Any money left over afterwards goes back to farmers, but the Washington Post notes that that isn’t often the case.
“We generated $65,483,211. And we pretty well spent it all,” said Gary Schulz, the committee’s president and general manager, reviewing the books for one recent year. That year, the committee spent those millions on storage fees. Overseas promotions. Administrative overhead.
So what, precisely, was left for the farmers?
“Zero,” said Schulz. “They received the value of our investment.”
The farmer was staked out by a private detective agency when he stopped handing over his raisins, resulting in a list of charges saying he’d broken the law.
“The respondents violated section 989.66 of the Order,” it said, in part. “By failing to hold in reserve . . . approximately 24.7 tons of Natural Sun-dried Seedless raisins.” There were 12 charges in all.

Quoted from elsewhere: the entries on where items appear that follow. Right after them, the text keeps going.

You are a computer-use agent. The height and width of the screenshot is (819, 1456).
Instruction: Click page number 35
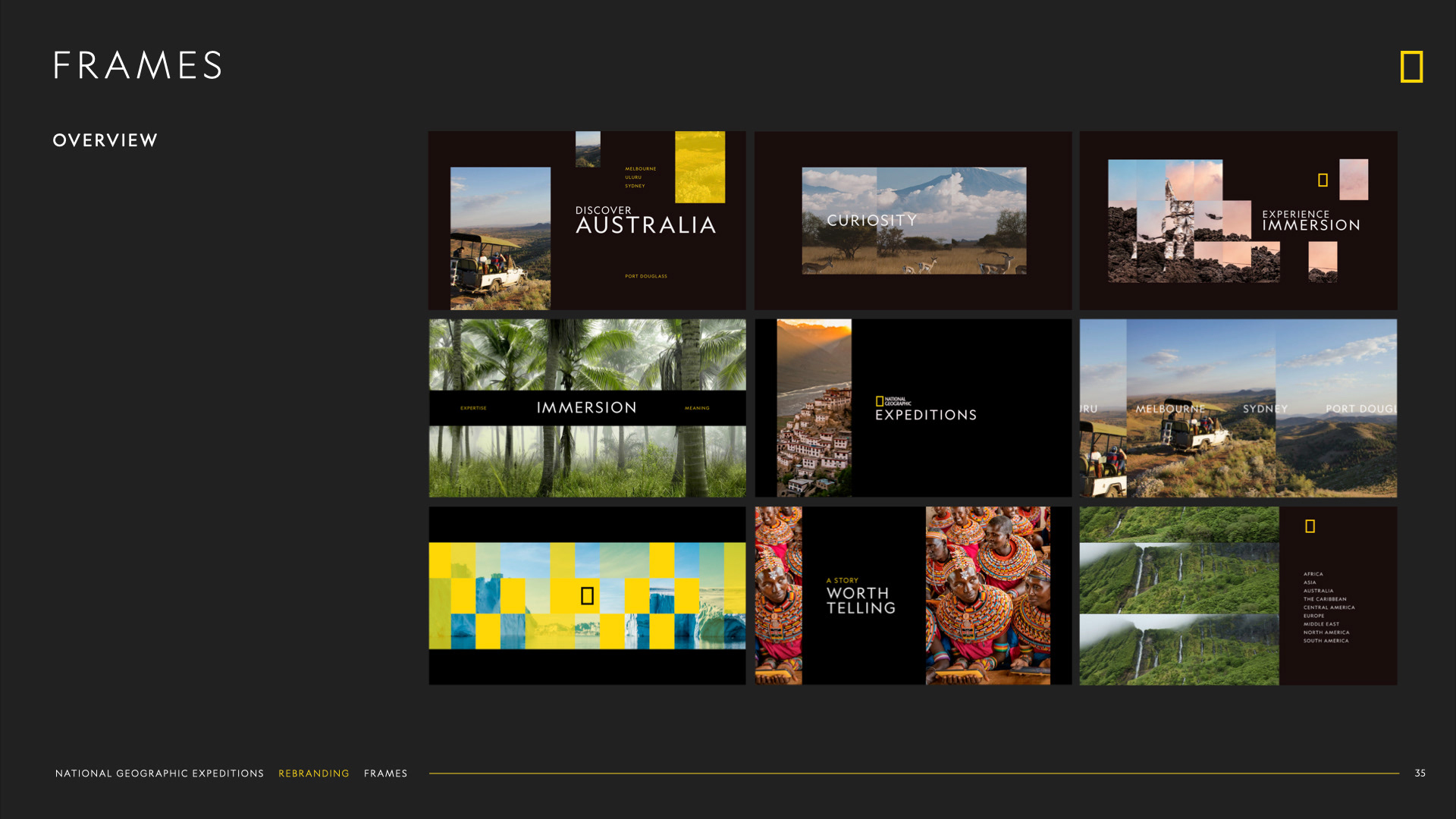(1420, 774)
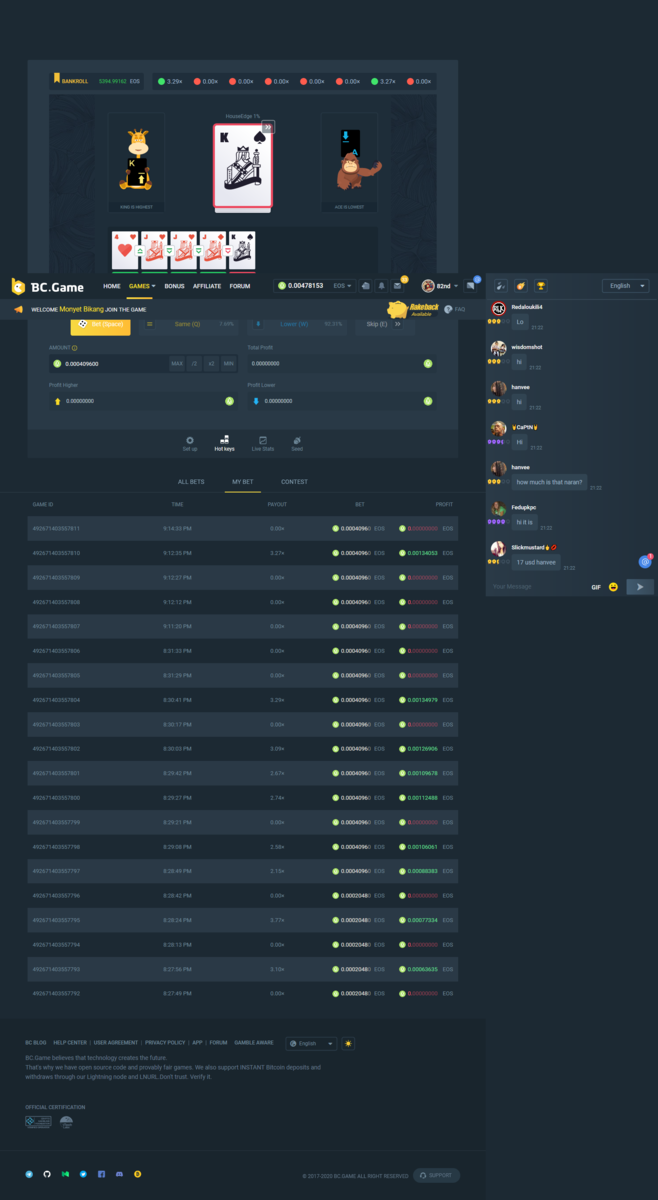Click the Seed icon

point(297,443)
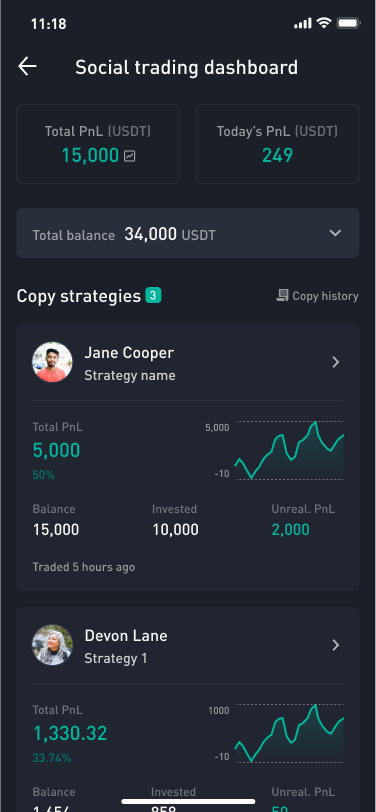Go back using the left arrow icon
This screenshot has height=812, width=376.
pyautogui.click(x=27, y=67)
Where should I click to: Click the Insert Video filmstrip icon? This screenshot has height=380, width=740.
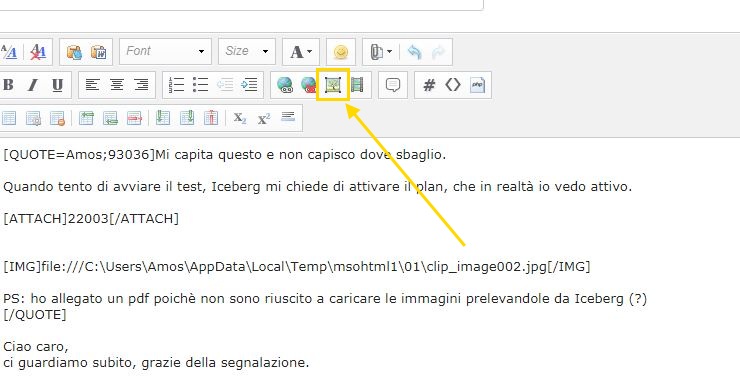(357, 85)
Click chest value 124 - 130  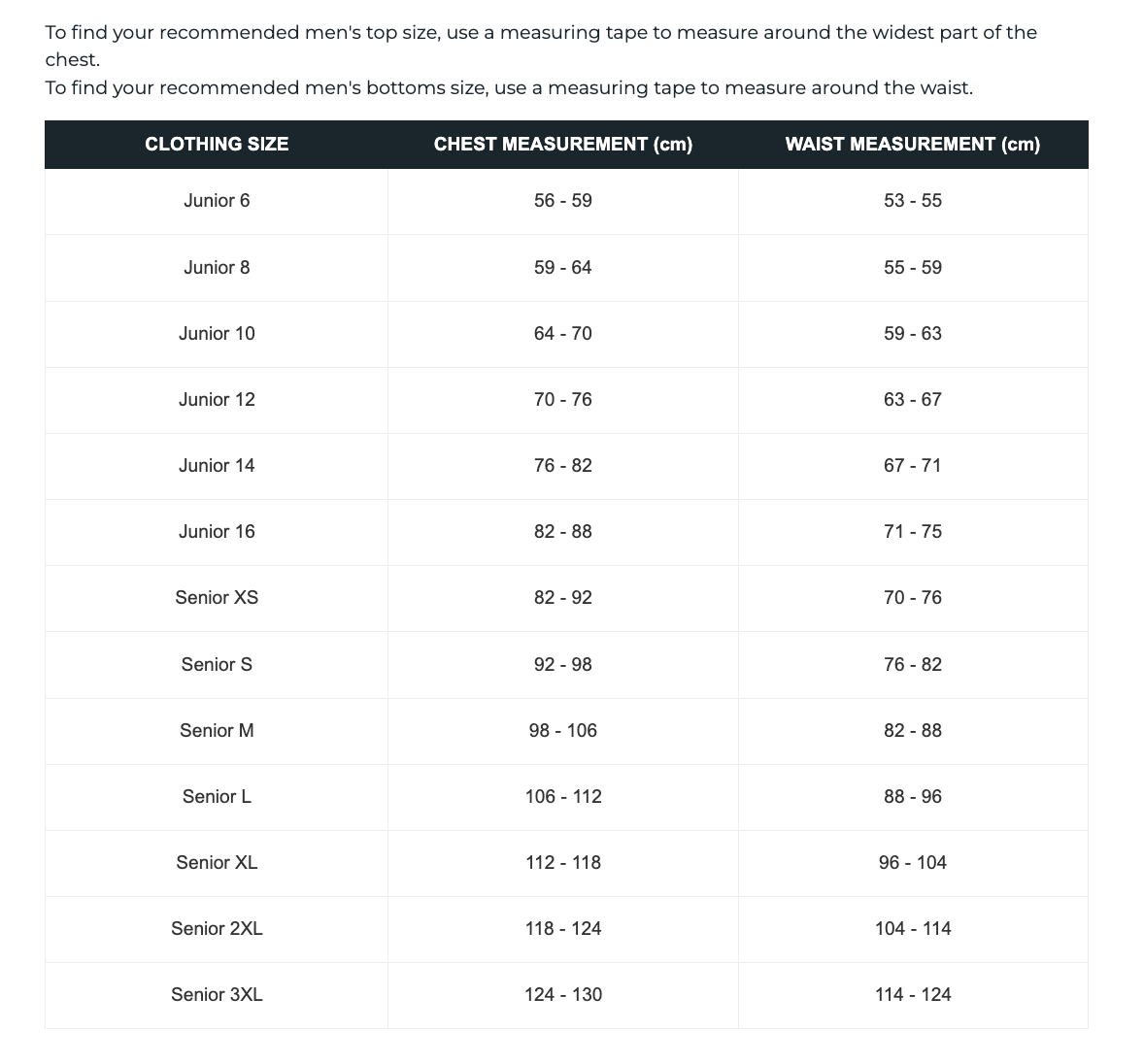click(x=563, y=995)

He’s now taken the case all the way up the court system stepladder, losing every time — until he hit the big time with the U.S. Supreme Court. The justices also seem a bit puzzled by this whole raisin reserve system.
“What it does is it takes raisins that we grow — in effect, throws them in the river,” Justice Stephen G. Breyer said. “I can’t believe that Congress wanted the taxpayers to pay for a program that’s going to mean they have to pay higher prices” for raisins, he added.
The court ruled this spring that the 9th Circuit in California must settle the case. If he loses, he’ll owe the government about $3 million, he guesses.
“If we lose, we’re bankrupt. We won’t have a pot to piss in,” the farmer said.
For now, at least, he won’t have to fork over any more raisins into the reserve, and neither will other farmers: The Agriculture Department and the Raisin Administrative Committee have agreed that no new raisins should be put into the reserve over the past three years.